花びらが散り、陽の光を反射して、俺の纏っている土埃避けの黒い布にくっつき、しかしそれを払おうとも思わない。


「桃か……」


ぽつりと呟く。

黒い布についた花びらは、そこだけ白いように見える。

どこかに座ってお茶でもしたい気分だ──だけど、今はそんな雰囲気ではない。


「出てきたらどうだ?」


俺の声が桃の世界に、そして近くの木から男たちが現れる。


「武芸者かぁ? ここは俺たちの縄張りでなぁ」


賊か。

なら、その次の言葉を聞くまでもない。

次の瞬間、五人ばかりの首が飛んでいた。


「はあ……。お腹、空いたなぁ」


それに、お茶をしようにもお茶がない。

黒い刀身についた血を振って払い、鞘に納める。

俺の武芸も、これ以外に使うことはないのかなぁ。

馬が欲しいし、飯も欲しいし……はあ。


「風呂も入りたいし。どっかでお金貯めないとねぇ、お金」


世の中、どこもかしこもお金か。

経済を整えるため、致し方ないとはいえ。

賊も蔓延るし、つまらない世になったもんだねぇ。

いや、つまらないというより、くだらないというべきか。


「この近くの村は──洛陽から出て、だいぶ歩いたなぁ。あー故郷が恋しい……いや、ホントの故郷に、ホントに戻れるのかな」


「黒薙様。そのようなことを仰らないでください」


不意に背中に、少し鋭い声がかかった。

いや、不意でもない。

わかっていた。

俺の背後に気配なく、付き従っていた。

俺と同じく布をまとった人が二人。


「大丈夫。その時が来るまでは、ずっとこの世界にいるつもりだよ。黒永」


「はっ。下らぬ戯れ言を申しました」


「こっちこそ、ゴメンね。まともな食事もさせてやれなくて」


首と胴が離れた賊の死体を無視して、埃避けの布を頭に深くかぶり直して歩き始める。

元はおそらく民とはいえ、そちらに手を染めた者に情けなどいらない。

悔やむべきはこの美しい桃の世界の景観を損ねてしまったことか。

二人も後ろをついてくる。


「私の命、黒薙様に捧げると誓いました。どのような場所でも、一生ついていきます」


「やれやれ、ボクはいらなかったかな?」


肩をすくめる黒永以外のもう一人。


「俺には、黒希も必要だよ。そんなこと言わないでよ」


「ちょっと拗ねてみただけ。
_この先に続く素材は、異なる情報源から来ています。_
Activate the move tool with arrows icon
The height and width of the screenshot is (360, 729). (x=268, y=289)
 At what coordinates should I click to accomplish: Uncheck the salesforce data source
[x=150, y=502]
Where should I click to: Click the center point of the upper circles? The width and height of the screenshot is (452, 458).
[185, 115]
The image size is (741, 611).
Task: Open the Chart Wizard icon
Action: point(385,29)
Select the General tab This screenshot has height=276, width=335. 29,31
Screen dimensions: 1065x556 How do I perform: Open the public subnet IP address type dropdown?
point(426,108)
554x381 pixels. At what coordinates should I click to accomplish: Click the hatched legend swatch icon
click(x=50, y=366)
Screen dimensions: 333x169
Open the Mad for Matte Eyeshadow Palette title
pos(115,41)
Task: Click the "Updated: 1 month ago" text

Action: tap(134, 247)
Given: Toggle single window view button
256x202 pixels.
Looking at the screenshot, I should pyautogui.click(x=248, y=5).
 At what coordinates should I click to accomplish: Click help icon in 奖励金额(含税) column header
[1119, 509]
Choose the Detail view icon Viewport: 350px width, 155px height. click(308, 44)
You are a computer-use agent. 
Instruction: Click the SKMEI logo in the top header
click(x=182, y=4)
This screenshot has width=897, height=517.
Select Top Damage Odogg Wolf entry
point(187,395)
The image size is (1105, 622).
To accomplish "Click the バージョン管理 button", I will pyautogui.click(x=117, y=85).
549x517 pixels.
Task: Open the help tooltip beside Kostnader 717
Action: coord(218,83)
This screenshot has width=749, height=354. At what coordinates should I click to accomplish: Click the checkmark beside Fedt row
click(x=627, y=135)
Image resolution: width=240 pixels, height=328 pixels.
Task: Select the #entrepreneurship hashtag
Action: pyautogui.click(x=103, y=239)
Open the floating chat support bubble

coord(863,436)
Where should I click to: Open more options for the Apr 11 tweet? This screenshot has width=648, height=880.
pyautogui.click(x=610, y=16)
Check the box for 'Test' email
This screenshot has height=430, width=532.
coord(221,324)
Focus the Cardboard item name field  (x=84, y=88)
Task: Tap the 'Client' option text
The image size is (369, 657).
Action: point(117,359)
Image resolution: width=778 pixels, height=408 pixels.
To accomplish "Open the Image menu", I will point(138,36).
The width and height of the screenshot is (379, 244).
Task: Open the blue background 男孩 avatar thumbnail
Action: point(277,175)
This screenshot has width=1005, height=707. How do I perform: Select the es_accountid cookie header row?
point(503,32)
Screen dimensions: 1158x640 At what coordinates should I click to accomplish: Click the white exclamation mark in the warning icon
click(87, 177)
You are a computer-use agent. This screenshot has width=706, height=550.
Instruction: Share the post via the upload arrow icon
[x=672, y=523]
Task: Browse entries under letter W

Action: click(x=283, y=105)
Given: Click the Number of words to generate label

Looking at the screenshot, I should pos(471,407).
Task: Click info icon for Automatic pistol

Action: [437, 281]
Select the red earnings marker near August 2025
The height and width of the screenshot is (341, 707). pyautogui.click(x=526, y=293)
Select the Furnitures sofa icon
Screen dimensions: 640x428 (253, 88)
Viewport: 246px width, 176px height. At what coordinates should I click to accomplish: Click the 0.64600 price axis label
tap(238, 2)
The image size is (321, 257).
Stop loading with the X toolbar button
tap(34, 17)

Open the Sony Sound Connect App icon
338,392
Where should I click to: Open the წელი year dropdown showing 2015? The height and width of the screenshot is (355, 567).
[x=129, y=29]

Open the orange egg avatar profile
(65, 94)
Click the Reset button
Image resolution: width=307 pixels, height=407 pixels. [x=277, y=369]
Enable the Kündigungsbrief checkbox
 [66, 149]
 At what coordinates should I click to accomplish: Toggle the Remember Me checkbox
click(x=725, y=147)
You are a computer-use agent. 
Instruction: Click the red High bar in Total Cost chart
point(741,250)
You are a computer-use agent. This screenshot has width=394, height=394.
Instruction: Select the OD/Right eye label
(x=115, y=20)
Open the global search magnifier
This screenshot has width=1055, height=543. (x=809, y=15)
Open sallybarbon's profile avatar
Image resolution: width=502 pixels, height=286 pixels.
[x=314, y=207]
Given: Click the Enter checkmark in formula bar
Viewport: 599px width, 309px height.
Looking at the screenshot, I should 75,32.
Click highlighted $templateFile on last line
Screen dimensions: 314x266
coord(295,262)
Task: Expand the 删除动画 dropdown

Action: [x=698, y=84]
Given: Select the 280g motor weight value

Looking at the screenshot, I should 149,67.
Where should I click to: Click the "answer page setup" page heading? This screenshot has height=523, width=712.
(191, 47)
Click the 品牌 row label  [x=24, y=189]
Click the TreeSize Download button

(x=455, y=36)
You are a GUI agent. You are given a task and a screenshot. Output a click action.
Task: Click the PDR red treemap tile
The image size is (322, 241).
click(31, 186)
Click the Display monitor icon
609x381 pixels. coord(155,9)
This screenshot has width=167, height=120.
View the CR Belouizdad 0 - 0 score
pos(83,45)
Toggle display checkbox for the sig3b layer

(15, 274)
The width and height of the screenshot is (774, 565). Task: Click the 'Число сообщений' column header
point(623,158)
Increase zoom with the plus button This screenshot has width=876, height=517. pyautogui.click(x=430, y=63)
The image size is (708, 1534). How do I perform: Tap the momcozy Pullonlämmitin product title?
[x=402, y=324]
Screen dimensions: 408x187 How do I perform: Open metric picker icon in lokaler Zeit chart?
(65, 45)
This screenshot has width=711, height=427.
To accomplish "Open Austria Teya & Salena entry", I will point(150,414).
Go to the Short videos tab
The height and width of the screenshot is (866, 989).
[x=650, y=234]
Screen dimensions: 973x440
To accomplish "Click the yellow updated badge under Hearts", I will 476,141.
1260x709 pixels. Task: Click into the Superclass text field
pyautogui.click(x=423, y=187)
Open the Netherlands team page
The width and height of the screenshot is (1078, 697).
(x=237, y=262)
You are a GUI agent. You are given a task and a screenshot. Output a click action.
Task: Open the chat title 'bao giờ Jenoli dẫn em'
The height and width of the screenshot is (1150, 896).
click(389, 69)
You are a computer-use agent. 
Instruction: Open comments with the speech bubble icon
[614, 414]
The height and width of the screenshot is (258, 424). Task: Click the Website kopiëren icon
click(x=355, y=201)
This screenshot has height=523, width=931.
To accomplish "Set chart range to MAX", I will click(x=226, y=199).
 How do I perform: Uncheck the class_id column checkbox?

たとえ嫌われようと、ボクもついていくから。黒薙様」


布から両肩に覗かせる茶髪が揺れる。


「ありがと。村に着いたら、お金を集めよう」


「「御意に」」


この黒薙、いつかこの武をよき人のために使える日がくるのか。

それが叶わない時には、どうしたものか──。

右腰の黒い刀を見て、ため息をついてから前を見る。

お腹が空いて仕方ないけど、頭を振って意識をはっきりさせて歩く。


旅はたぶん、まだまだ続く。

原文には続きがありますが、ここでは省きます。